TASK DATA:
┌──

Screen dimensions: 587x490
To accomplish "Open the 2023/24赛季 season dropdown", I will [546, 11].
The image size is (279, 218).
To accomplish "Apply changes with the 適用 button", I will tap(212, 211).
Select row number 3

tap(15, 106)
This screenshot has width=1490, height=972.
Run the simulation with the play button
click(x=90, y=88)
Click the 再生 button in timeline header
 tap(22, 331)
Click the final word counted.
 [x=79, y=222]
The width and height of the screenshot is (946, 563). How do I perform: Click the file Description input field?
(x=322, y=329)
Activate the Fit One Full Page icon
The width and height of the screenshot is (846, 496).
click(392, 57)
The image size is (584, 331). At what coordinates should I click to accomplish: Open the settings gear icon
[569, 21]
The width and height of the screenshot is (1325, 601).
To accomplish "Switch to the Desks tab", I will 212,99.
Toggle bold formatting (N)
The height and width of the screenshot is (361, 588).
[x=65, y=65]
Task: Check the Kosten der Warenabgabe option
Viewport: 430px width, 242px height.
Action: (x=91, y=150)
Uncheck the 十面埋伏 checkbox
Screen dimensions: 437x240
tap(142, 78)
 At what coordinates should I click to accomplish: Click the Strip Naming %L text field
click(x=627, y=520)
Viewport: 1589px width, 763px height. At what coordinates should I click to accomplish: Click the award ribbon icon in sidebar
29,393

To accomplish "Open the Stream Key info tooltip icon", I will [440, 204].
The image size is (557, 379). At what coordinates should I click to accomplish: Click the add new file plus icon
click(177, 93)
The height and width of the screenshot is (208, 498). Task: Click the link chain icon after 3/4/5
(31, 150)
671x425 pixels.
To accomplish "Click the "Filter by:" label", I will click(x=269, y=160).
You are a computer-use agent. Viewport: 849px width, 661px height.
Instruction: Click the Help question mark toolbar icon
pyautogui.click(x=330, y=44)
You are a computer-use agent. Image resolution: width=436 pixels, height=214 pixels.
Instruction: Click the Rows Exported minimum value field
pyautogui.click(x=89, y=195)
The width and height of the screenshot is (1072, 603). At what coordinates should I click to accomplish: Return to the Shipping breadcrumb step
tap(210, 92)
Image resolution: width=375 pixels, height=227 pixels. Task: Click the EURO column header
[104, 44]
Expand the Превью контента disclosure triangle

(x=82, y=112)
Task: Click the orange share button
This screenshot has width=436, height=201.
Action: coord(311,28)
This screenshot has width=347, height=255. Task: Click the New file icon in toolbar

└──

TASK OBJECTIVE: Using the records above, copy each line that contains "agent".

COMPLETED TASK:
You are a computer-use agent. Viewport: 849px width, 661px height.
You are a computer-use agent. Image resolution: width=436 pixels, height=214 pixels.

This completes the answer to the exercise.